START Provided data
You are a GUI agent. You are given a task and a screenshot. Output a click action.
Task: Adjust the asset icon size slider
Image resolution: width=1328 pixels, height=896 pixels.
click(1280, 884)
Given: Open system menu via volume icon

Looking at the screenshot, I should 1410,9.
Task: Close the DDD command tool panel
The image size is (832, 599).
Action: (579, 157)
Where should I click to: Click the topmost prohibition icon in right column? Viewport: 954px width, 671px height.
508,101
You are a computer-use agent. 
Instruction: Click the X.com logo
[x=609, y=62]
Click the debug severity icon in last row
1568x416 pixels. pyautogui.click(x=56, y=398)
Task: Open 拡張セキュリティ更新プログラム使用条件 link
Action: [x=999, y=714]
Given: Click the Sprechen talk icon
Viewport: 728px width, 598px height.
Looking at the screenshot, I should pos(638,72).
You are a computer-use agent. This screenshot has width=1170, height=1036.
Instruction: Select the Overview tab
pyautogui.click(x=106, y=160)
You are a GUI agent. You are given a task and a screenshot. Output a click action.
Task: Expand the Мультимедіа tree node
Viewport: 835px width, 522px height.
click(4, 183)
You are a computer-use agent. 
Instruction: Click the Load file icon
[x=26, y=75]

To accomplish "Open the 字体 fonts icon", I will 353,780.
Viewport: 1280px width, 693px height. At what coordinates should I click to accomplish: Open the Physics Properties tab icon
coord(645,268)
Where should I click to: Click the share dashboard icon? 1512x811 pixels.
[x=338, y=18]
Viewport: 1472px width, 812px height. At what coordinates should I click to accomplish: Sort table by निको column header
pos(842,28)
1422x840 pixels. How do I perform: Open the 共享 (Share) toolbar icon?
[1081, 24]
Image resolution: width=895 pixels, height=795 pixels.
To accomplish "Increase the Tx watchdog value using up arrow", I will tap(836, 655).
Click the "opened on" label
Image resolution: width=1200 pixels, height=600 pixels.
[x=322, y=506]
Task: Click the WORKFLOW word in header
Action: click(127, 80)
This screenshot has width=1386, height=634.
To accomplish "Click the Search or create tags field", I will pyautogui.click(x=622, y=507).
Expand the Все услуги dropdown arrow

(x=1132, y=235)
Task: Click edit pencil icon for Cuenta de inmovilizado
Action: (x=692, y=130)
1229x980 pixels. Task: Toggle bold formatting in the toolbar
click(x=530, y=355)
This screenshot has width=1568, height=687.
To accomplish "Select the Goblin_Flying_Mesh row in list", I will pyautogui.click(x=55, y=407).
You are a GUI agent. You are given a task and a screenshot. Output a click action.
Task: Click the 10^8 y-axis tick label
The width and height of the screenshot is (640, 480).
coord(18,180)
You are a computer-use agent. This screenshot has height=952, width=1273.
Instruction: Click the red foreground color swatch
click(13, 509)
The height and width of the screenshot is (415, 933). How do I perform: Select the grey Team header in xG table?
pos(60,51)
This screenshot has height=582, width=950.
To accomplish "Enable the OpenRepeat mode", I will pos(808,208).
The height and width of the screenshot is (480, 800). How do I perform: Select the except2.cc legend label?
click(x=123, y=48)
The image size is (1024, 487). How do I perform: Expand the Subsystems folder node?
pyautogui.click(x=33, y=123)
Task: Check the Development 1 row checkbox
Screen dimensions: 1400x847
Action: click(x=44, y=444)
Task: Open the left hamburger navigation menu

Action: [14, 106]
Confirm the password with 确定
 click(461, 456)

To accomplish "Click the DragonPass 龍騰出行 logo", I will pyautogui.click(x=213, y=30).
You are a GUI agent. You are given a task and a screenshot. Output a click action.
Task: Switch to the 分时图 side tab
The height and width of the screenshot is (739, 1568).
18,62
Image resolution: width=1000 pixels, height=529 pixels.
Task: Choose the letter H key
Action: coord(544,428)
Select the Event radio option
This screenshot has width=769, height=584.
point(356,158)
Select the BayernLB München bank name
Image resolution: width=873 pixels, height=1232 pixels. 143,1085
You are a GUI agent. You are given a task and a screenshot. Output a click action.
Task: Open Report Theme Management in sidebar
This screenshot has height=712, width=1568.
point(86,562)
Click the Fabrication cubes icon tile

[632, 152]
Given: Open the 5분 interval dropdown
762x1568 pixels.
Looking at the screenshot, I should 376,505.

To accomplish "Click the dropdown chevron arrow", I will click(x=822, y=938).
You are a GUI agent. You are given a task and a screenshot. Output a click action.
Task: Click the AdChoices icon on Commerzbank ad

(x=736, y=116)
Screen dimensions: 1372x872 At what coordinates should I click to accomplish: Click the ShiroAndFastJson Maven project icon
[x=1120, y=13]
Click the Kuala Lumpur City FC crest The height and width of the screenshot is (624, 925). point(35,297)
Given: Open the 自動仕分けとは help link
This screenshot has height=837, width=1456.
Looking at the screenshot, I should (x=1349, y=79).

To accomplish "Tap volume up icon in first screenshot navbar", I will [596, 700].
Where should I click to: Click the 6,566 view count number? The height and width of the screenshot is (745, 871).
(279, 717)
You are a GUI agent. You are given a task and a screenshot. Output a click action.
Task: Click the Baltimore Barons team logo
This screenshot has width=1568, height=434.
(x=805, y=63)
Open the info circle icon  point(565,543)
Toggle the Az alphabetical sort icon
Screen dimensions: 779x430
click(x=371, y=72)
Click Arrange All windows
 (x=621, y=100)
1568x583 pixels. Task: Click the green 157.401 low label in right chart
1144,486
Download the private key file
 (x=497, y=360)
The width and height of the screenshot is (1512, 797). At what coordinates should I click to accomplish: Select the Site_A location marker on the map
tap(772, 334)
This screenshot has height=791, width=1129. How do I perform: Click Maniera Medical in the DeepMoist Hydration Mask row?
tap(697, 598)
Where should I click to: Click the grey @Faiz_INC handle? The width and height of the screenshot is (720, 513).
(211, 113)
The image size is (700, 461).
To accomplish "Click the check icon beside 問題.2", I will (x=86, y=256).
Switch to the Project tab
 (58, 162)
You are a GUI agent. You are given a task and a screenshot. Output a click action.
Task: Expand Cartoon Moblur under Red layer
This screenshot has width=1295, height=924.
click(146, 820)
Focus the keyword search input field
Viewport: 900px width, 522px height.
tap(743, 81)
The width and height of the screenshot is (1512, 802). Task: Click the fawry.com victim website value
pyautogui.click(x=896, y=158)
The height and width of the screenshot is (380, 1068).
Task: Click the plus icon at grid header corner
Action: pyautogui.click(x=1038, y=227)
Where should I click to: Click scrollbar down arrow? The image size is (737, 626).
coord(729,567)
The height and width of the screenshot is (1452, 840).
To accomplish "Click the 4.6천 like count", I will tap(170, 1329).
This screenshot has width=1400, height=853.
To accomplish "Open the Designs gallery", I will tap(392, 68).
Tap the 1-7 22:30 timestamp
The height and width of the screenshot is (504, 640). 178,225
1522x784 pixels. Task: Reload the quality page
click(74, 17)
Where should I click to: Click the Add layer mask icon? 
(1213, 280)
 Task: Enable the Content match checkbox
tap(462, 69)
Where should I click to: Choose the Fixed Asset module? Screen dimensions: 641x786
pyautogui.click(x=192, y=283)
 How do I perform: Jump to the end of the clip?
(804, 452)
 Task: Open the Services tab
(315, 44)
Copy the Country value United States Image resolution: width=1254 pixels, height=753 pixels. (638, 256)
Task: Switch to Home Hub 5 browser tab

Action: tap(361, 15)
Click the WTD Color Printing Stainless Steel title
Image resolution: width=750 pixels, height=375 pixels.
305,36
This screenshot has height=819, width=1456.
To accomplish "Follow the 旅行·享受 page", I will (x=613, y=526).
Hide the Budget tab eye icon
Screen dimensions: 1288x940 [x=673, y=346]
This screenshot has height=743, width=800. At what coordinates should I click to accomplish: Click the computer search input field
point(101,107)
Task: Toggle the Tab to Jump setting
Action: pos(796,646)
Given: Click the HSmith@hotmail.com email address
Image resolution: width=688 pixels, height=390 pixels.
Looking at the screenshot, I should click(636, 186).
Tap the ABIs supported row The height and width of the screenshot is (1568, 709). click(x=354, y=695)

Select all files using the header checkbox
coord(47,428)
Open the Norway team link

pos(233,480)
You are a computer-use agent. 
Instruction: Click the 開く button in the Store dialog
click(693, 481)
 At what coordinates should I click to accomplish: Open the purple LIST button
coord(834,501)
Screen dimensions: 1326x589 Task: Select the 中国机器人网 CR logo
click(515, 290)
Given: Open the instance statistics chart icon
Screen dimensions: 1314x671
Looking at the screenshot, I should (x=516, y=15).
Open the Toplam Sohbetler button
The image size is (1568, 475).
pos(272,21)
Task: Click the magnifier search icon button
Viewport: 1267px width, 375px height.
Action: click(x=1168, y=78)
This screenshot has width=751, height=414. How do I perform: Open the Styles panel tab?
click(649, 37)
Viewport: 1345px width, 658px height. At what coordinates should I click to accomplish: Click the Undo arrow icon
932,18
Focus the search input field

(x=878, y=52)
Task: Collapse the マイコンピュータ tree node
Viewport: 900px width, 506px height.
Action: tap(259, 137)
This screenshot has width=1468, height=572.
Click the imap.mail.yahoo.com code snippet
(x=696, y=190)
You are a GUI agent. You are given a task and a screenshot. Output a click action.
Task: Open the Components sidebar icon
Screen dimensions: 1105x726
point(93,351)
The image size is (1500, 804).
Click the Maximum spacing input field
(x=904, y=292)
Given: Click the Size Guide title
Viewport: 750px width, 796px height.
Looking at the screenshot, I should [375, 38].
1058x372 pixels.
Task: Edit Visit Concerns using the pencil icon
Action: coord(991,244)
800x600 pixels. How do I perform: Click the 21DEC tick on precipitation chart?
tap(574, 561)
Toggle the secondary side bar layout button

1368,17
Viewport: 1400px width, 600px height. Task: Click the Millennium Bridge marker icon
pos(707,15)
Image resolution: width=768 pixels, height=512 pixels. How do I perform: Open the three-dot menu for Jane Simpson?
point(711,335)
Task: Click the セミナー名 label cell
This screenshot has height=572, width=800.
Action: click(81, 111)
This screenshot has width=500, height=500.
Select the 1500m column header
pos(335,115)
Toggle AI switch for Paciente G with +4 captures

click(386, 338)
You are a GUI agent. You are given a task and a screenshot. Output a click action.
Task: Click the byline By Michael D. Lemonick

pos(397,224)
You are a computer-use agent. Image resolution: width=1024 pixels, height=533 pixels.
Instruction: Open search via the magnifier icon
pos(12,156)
END Provided data
_What you need to do_. Can you write out the part that opens with the line containing "The image size is (700, 461)." and closes with the line containing "tap(743, 81)", swapping "Project" for "Settings" and leaving everything else unchanged?

_Solution_.
The image size is (700, 461).
To accomplish "Click the check icon beside 問題.2", I will (x=86, y=256).
Switch to the Settings tab
 (58, 162)
You are a GUI agent. You are given a task and a screenshot. Output a click action.
Task: Expand Cartoon Moblur under Red layer
This screenshot has width=1295, height=924.
click(146, 820)
Focus the keyword search input field
Viewport: 900px width, 522px height.
tap(743, 81)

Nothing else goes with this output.